Could you give some implementation details and suggestions for reproducing the results in Table 2?

Many thanks!

Zun

jialuli-luka commented 2 years ago

Hi Zun,

I'm sorry for the confusion. We use the features extracted with the visual backbone in the HAMT pre-trained model, which is extracted with datasets/R2R/trained_models/vitbase-6tasks-pretrain-e2e/model_step_22000.pt. I just update the repo and add the code that we use for HAMT.

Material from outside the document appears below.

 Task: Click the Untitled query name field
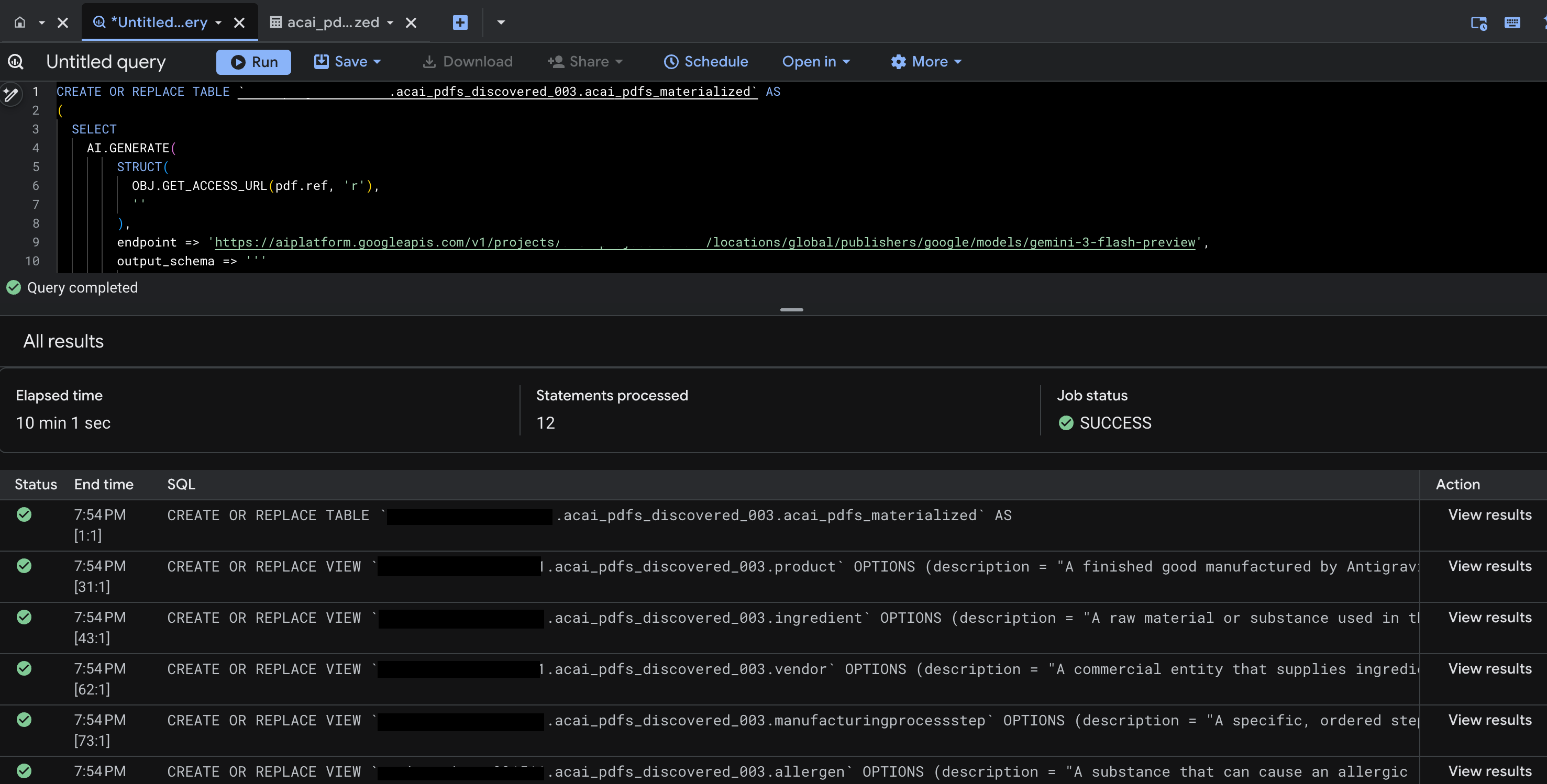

Please let me know if you have further questions.

Jialu

wz0919 commented 2 years ago

Hi Zun,

I'm sorry for the confusion. We use the features extracted with the visual backbone in the HAMT pre-trained model, which is extracted with datasets/R2R/trained_models/vitbase-6tasks-pretrain-e2e/model_step_22000.pt. I just update the repo and add the code that we use for HAMT.

Please let me know if you have further questions.

Jialu

Many thanks for your quick reply! I'll try the code and features!